Surveillance Research Agenda
The final article in this supplement, from a task force of the International Society for Disease Surveillance Research Committee, provides a research agenda focused on incorporating novel data sources; eliciting real-time understanding of community-based patterns of disease and conditions; and improving the One Health approach28 to integrating human, animal, and ecologic data.29 The agenda calls for new analytic methods and tools, as well as new strategies for building workforce capacity that go beyond the purview of epidemiology.
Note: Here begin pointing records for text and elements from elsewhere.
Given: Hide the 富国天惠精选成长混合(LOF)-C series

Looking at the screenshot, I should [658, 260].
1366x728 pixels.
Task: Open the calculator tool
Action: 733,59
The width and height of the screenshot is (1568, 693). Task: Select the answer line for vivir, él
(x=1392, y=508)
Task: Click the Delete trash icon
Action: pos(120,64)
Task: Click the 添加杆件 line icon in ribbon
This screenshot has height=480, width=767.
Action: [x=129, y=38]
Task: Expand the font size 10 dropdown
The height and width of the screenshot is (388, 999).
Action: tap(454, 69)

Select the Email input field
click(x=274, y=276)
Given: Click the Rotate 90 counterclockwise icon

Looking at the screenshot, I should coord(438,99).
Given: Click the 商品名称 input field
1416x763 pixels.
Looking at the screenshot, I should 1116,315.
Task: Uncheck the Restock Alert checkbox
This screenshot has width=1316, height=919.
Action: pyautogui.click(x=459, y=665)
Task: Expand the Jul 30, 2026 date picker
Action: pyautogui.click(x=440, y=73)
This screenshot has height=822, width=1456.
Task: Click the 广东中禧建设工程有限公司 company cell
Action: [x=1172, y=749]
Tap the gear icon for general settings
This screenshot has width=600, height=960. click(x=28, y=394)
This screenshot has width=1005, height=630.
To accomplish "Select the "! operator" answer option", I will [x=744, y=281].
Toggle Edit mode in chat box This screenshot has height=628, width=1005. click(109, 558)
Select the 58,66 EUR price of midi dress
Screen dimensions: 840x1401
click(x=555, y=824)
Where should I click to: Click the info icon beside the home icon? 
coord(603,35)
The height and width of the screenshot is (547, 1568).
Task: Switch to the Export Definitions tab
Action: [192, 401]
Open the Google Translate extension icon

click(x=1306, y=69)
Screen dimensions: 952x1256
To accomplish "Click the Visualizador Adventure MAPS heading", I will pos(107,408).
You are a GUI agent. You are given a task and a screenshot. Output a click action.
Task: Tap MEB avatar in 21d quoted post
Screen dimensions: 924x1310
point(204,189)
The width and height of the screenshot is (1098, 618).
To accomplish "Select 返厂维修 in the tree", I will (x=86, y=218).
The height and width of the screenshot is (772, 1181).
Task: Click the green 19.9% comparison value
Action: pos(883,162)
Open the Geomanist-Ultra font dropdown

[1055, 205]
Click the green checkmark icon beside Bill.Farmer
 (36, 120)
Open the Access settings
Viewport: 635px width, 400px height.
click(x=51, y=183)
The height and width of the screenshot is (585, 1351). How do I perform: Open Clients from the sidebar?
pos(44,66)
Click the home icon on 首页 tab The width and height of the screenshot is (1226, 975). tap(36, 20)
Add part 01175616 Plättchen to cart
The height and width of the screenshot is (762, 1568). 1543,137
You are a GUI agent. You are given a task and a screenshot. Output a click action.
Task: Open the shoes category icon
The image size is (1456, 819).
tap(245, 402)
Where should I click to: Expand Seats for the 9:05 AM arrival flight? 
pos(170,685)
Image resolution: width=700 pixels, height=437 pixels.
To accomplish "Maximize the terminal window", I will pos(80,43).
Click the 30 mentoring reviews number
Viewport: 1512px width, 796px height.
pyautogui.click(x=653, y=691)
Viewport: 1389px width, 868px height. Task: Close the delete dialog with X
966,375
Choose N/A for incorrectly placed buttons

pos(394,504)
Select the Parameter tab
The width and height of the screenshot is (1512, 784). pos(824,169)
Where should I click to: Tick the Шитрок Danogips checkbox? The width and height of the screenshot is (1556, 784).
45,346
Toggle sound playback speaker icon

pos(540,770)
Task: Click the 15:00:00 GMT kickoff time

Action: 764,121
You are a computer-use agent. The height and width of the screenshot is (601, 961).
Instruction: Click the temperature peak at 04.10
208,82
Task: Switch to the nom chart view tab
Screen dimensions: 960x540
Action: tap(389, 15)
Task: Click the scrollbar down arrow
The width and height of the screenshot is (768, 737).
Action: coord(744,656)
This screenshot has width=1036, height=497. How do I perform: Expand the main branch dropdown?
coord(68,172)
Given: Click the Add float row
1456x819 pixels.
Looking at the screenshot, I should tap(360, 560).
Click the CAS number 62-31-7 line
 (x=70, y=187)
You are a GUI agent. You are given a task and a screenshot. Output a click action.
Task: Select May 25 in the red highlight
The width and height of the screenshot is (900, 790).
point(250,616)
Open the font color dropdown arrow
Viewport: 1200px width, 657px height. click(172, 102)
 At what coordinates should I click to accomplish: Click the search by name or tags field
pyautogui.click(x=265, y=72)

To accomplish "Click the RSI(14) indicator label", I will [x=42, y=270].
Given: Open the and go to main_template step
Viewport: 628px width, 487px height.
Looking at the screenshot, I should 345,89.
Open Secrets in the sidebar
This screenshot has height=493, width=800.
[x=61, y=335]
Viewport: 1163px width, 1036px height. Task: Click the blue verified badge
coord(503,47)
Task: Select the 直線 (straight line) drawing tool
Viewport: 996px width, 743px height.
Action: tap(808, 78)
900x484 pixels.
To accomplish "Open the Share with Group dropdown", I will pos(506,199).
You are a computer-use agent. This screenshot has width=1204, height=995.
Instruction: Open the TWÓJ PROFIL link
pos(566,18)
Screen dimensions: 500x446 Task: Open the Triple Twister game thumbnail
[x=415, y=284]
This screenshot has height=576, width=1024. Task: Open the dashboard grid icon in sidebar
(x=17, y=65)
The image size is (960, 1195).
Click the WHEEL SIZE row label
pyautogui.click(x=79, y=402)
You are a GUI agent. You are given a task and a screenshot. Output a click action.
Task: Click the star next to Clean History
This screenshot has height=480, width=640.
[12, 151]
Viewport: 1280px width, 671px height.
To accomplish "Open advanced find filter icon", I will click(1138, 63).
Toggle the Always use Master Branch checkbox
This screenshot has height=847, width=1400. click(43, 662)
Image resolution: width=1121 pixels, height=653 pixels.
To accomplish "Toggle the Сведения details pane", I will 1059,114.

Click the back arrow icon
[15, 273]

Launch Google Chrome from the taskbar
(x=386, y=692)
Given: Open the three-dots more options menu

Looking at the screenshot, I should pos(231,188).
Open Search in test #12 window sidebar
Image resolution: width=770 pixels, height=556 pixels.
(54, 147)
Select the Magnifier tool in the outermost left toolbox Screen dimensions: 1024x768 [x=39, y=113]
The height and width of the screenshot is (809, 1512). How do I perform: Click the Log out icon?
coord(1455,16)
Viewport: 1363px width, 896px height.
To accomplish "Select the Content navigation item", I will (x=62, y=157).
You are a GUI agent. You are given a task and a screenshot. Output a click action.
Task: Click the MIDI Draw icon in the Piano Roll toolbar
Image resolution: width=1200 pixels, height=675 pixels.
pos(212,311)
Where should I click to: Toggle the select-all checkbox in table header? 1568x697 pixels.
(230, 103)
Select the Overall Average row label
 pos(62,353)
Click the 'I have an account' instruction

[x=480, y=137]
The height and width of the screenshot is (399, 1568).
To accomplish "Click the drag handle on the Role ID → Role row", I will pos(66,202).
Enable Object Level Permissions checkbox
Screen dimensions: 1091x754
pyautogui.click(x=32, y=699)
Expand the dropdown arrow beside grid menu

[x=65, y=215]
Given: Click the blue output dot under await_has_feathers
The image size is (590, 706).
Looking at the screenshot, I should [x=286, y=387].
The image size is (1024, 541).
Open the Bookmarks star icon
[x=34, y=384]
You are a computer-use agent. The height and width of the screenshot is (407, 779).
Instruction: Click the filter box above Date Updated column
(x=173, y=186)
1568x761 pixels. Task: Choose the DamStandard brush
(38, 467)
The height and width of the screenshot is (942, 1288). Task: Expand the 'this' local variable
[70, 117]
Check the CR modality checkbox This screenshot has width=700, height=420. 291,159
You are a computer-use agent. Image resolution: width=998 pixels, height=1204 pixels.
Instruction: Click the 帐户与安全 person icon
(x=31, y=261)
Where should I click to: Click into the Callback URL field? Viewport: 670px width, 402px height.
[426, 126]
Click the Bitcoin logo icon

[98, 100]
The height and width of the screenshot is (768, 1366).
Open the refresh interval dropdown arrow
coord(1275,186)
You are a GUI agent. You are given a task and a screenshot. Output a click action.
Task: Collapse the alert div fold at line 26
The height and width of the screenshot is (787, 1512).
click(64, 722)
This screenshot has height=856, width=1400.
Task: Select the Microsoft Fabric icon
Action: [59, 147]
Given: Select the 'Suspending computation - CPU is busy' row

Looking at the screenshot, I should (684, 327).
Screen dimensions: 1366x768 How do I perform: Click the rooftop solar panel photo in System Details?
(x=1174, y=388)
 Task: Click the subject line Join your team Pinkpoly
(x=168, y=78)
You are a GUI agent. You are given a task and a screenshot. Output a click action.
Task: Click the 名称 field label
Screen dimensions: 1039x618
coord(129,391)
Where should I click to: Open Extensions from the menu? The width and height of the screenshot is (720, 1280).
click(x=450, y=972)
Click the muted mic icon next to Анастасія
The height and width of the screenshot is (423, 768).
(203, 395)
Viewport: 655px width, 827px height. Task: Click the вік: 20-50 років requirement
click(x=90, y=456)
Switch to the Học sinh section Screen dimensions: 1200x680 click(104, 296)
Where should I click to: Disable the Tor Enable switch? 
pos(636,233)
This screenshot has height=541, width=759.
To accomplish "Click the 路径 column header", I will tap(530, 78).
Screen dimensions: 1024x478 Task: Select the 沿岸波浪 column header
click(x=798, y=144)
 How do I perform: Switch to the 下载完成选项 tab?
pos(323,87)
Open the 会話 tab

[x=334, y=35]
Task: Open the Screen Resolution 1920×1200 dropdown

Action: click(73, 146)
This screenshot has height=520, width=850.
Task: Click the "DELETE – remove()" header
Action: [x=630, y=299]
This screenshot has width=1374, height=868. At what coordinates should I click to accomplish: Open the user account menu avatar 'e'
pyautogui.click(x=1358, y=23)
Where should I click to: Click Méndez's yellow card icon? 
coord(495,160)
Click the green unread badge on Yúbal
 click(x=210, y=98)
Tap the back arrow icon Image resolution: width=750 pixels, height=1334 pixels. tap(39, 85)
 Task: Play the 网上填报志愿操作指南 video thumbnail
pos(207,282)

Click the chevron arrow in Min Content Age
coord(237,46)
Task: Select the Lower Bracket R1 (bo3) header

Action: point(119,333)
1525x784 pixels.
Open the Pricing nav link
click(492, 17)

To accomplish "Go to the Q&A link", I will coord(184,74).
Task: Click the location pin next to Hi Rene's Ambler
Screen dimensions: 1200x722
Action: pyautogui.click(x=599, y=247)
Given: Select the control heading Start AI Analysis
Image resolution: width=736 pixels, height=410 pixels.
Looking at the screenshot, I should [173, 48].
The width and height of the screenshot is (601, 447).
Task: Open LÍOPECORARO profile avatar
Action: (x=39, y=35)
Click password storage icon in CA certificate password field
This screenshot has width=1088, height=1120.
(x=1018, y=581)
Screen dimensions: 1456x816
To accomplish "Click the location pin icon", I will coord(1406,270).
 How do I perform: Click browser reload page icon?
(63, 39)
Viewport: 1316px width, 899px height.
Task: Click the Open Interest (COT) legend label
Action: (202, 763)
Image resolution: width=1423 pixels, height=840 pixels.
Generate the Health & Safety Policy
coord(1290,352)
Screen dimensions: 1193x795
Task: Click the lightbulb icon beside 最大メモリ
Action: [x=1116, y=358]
To continue to improve and evolve the use of EHR data for public health, public health agencies require expertise in (1) information system design, (2) analytic data management (including skills in data extraction, transformation, and loading), (3) data quality monitoring and use of data standards (eg, Health Level Seven, International Classification of Diseases, Tenth Revision, Clinical Modification, Systemized Nomenclature of Medicine, Logical Observation Identifiers Names and Codes), and (4) data analysis and visualization. For example, natural-language processing techniques that leverage pattern recognition of data over keyword search methods may improve the accuracy of syndrome classification and identify clusters that are missed with current techniques.29,30 Advanced informatics and data science skills are needed to evaluate, implement, and maintain cutting-edge approaches to data analysis and visualization. Partnerships among public health agencies, academia, and the private sector may address some of these workforce challenges.31
Conclusion
In the past 15 years, syndromic surveillance has become a model for electronic data exchange between health care and public health. The articles presented in this supplement provide examples of how EHR data are being used to address health threats in communities. The intent of syndromic surveillance as an early warning system for bioterrorism has expanded to an all-hazards surveillance approach that informs situational awareness, characterization of health events, and response efforts in real time. Continued investment in syndromic surveillance and evolution of methodological approaches will yield benefits to public health through more experienced and knowledgeable interaction with the EHR. The articles in this supplement can be used to inform public health professionals, clinical care providers, and policy makers of the value of syndromic surveillance and can provide syndromic surveillance practitioners with practical advice and lessons learned from their colleagues.
Footnotes
Declaration of Conflicting Interests: The authors declared no potential conflicts of interest with respect to the research, authorship, and/or publication of this article.
Funding: The authors received no financial support for the research, authorship, and/or publication of this article.